The workers who labored all day in the scorching heat were furious. They'd started at dawn, worked through the brutal midday sun, and finished exhausted as evening fell. When the landowner paid the workers who'd only worked one hour the same full day's wage, their anger erupted: "These who were hired last worked only one hour, and you have made them equal to us who have borne the burden of the work and the heat of the day" (Matthew 20:12). They weren't being cheated—they received exactly what they'd agreed to. But grace given to others felt like injustice to them.
Grace is scandalous because it violates our sense of fairness. We believe people should get what they deserve—good things for good people, bad things for bad people, rewards proportional to effort. But God's grace doesn't work that way. The thief on the cross received paradise after a deathbed conversion. Paul became Christianity's greatest missionary after murdering Christians. The prodigal son got a party while his faithful brother got a lecture. Grace isn't fair—that's precisely the point.
Peter struggled with this scandal when he asked Jesus, "We have left everything to follow you! What then will there be for us?" (Matthew 19:27). His question revealed a transactional mindset—we gave up things, so what do we get in return? Jesus's response was both affirming and correcting: yes, disciples will be rewarded, but "many who are first will be last, and many who are last will be first" (Matthew 19:30). Kingdom economics don't follow earthly logic.
The older brother in the prodigal son story embodies our natural resistance to grace. He had every right to be angry—he'd been faithful, obedient, and responsible while his brother squandered the family fortune on prostitutes. Yet his father's response cuts to the heart of grace's scandal: "Everything I have is yours. But we had to celebrate and be glad, because this brother of yours was dead and is alive again" (Luke 15:31-32). Grace celebrates restoration regardless of merit.
We love grace when we're receiving it but hate it when others receive what we think they don't deserve. We want mercy for ourselves and justice for everyone else. We celebrate the gospel of unmerited favor until someone we dislike experiences that same favor. Then suddenly we become Pharisees, calculating who deserves blessing and who deserves judgment.

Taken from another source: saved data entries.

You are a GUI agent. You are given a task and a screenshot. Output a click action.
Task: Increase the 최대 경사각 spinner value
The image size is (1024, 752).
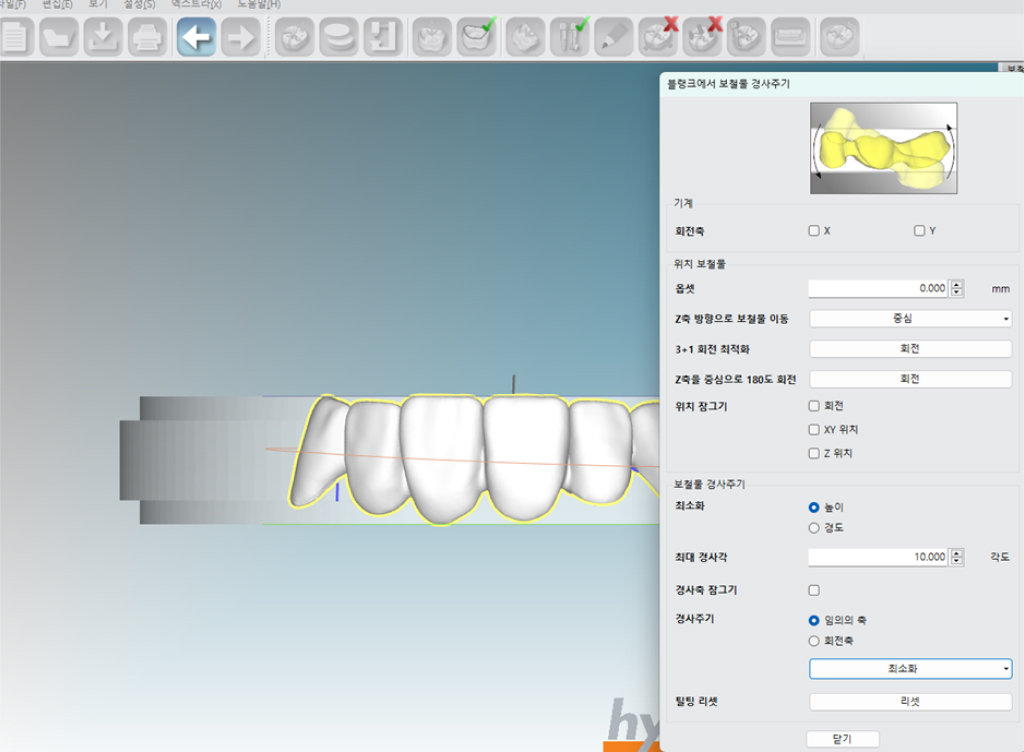[x=957, y=553]
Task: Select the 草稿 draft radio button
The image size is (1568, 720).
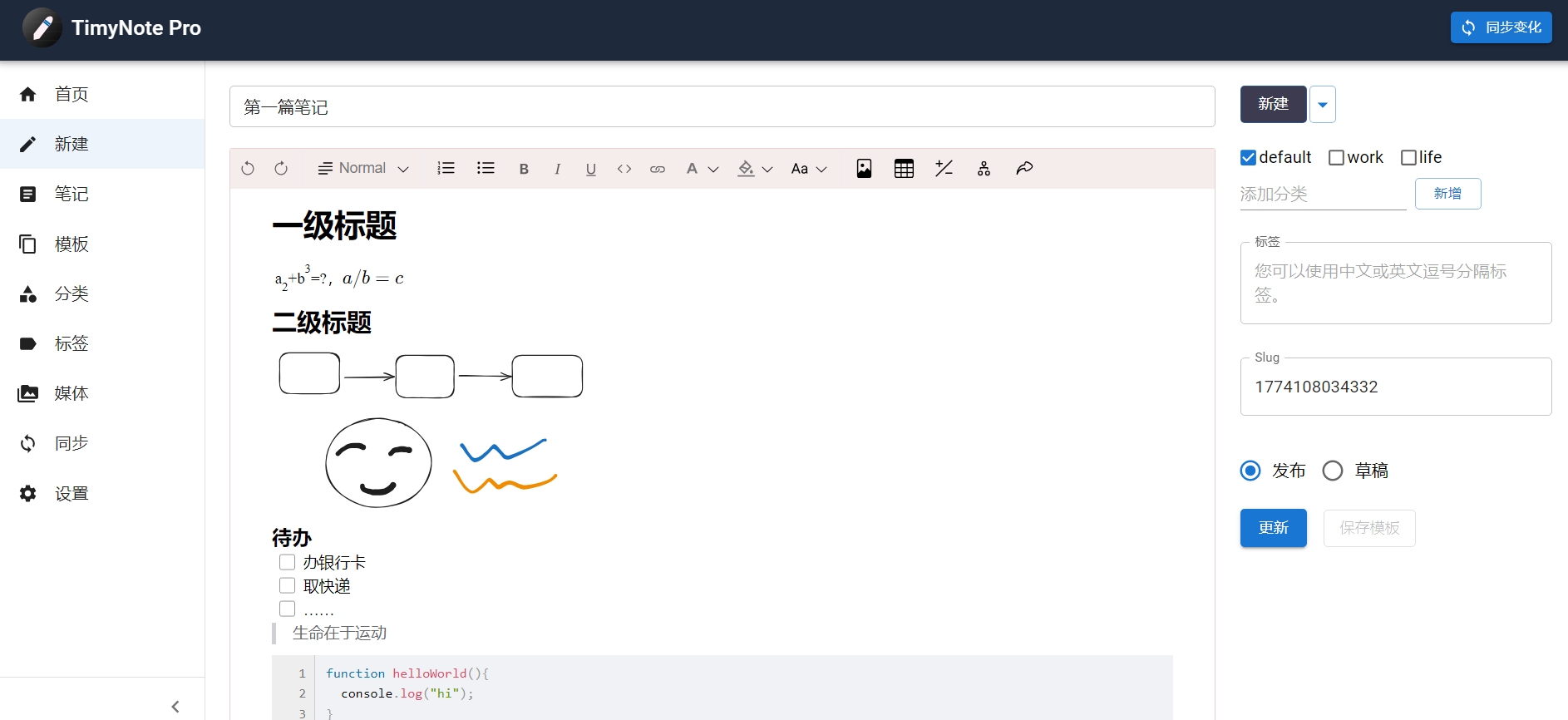Action: pyautogui.click(x=1333, y=471)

The truth is, none of us deserves grace—that's what makes it grace. If we earned it, it would be wages. If we merited it, it would be justice. But we don't and it isn't. Grace is the scandal of God giving what we don't deserve, forgiving what we can't repay, and loving who we've proven unlovable. When you resent God's grace toward others, you've forgotten how desperately you needed that same grace yourself.